Let me rephrase my question: in the context of the AIs we are building, if there are alignment measures that slow down capabilities a lot (e.g. measures like “if you want a safe AI, stop giving it capabilities until we have solved a number of problems for which we do not even have a clear idea of what a solution would look like),
and alignment measures that do this less (e.g. “if you are giving it more training data to make it more knowledgable and smarter, please make it curated, don’t just dump in 4chan, but reflect on what would be really kick-ass training data from an ethical perspective”, “if you are getting more funding, please earmark 50 % for safety research”, “please encourage humans to be constructive when interacting with AI, via an emotional social media campaign, as well as specific and tangible rewards to constructive interaction, e.g. through permanent performance gains”, “set up a structure where users can easily report and classify non-aligned behaviour for review”, etc.),
and we are really worried that the first superintelligence will be non-aligned by simply overtaking the aligned one,
would it make sense to make a trade-off as to which alignment measures we should drop, and if so, where would that be?
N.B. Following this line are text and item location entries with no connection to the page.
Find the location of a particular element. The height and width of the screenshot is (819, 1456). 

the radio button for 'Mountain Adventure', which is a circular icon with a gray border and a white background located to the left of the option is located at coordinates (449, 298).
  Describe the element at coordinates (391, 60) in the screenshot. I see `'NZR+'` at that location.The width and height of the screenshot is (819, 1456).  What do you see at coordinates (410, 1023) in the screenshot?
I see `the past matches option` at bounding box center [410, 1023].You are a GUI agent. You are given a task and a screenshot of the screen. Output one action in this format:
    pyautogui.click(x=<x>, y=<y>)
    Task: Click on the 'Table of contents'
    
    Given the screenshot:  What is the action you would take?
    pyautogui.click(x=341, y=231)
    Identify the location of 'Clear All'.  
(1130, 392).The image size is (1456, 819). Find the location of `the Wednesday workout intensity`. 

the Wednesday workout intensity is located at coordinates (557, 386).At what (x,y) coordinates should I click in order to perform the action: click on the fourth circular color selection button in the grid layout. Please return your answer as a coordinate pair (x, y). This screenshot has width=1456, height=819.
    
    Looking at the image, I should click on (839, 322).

Basically, if the goal is “the first superintelligence should be aligned”, we need to work both on making it aligned, and making it the first one, and should focus on measures that are ideally promoting both, or at least compatible with both, because failing on either is a complete failure. A perfectly aligned but weak AI won’t protect us. A latecoming aligned AI might not find anything left to save; or if the misaligned AI scenario is bad, albeit not as bad as many here fear (so merely dystopian), our aligned AI will still be at a profound disadvantage if it wants to change the power relation.
Which is back to why I did not sign the letter asking for a pause—I think the most responsible actors most likely to keep to it are not the ones I want to win the race.